When to choose: Local development, single-process production, embedded deployments, or any scenario avoiding external database dependencies.

Minimal config:

protocols:
  persistence:
    enabled: true
    backend: sqlite
    persist_dir: ~/.soothe/persistence

Source: packages/soothe/src/soothe/backends/persistence/sqlite_store.py


PostgreSQLPersistStore

Production-grade key-value storage using PostgreSQL with JSONB and async connection pooling.

Key characteristics:

  • Native JSONB storage — efficient JSON querying and indexing at the database level, no serialization overhead.
  • Connection pool via psycopg_pool.AsyncConnectionPool (default 10 connections, min 1). Supports concurrent multi-process access.
  • Automatic table creation with indexes on key and namespace columns.
  • Connection recovery — detects transient PostgreSQL failures (OperationalError, InterfaceError, AdminShutdown, CrashShutdown, ConnectionFailure) and automatically resets the pool. Non-recoverable errors propagate immediately.
  • Async-safe lazy initialization with asyncio.Lock to prevent race conditions during pool creation.

When to choose: Multi-process production, horizontal scaling, or when PostgreSQL is already deployed for other Soothe backends (durability, vector store).

Minimal config:

protocols:
  persistence:
    enabled: true
    backend: postgresql
    dsn: postgresql://localhost/soothe
    pool_size: 10

Source: packages/soothe/src/soothe/backends/persistence/postgres_store.py


Performance Characteristics

Operation SQLite PostgreSQL Notes
save() ~10-20ms ~20-50ms PG has pool + network overhead
load() ~5-10ms ~10-30ms SQLite is faster for local reads
delete() ~10-20ms ~20-50ms Single-writer on SQLite
exists() ~5-10ms ~10-30ms Fast check, no payload
list_keys() ~50-100ms ~50-200ms Index scan; PG adds network
clear() ~50-100ms ~50-200ms Bulk delete

SQLite is faster for single-process workloads because there’s no network overhead. PostgreSQL wins under concurrent multi-process load where SQLite’s single-writer lock becomes a bottleneck.


Production Gotchas

  1. SQLite writer serialization: Even with WAL mode, all writes go through a single connection guarded by asyncio.Lock.

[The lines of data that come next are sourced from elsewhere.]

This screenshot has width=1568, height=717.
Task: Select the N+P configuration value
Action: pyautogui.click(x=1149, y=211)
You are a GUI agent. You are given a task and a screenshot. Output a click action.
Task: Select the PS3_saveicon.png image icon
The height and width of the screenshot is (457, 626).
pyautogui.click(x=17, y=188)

Under write-heavy concurrent workloads, this creates contention. Monitor write latency under load.

  2. PostgreSQL pool sizing: The default pool size (10) matches the checkpointer pattern. For high-concurrency scenarios, increase pool_size. Too few connections cause queueing; too many exhaust database resources.

  3. Connection failure handling: PostgreSQLPersistStore resets the pool on recoverable errors but propagates non-recoverable ones. Ensure your error handling accounts for both — a PoolReset may leave the store temporarily without a pool during reset.

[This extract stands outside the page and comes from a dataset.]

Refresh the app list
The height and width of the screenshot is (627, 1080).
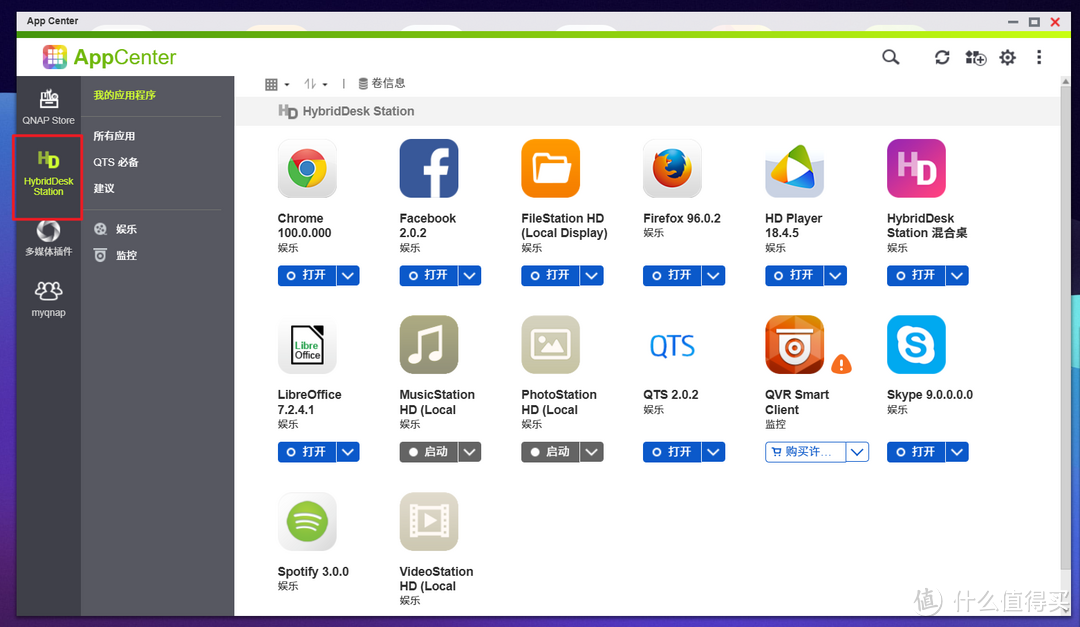942,58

  4. Key naming conventions: Use consistent prefix patterns (namespace:key). The list_keys(prefix) operation relies on LIKE prefix% queries — inconsistent naming defeats namespace isolation.

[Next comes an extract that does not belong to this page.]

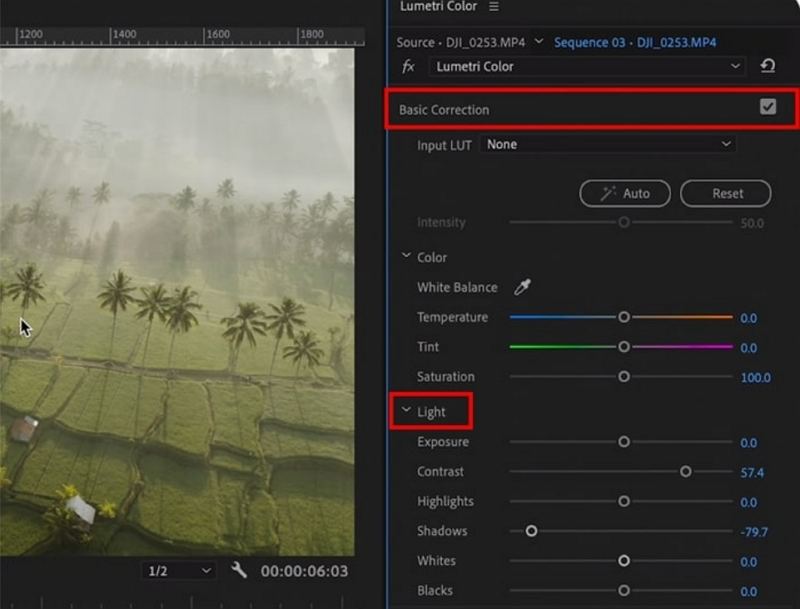
Task: Click the timecode 00:00:06:03
Action: click(x=304, y=571)
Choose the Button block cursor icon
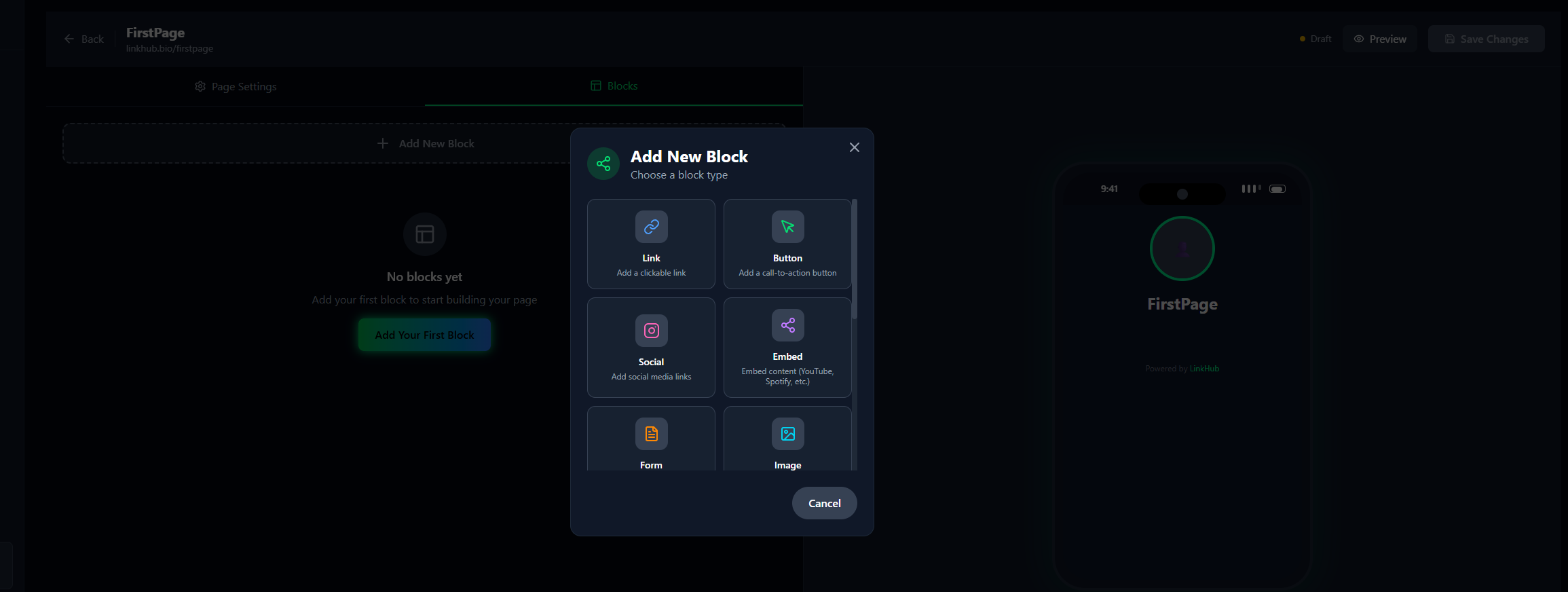This screenshot has width=1568, height=592. 787,227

  5. No native transactions across keys: Each save()/delete() is an independent transaction. Multi-key atomic operations require application-level coordination.

  6. SQLite database file growth: WAL mode creates -wal and -shm sidecar files. These are normal and are checkpointed automatically. Don’t delete them while the database is in use.


Integration Patterns

Persistence backends are the foundation other backends build on:

  • Durability: BasePersistStoreDurability delegates all thread storage to an AsyncPersistStore instance. SQLiteDurability creates a SQLitePersistStore with namespace=durability; PostgreSQLDurability receives a pre-built store.
  • General-purpose storage: Use for config, metadata, and arbitrary state — save("config:default", config_dict), save("thread_state:abc123", state).
  • Namespace listing: list_keys("thread:") returns all thread keys; list_keys("memory:") returns all memory keys.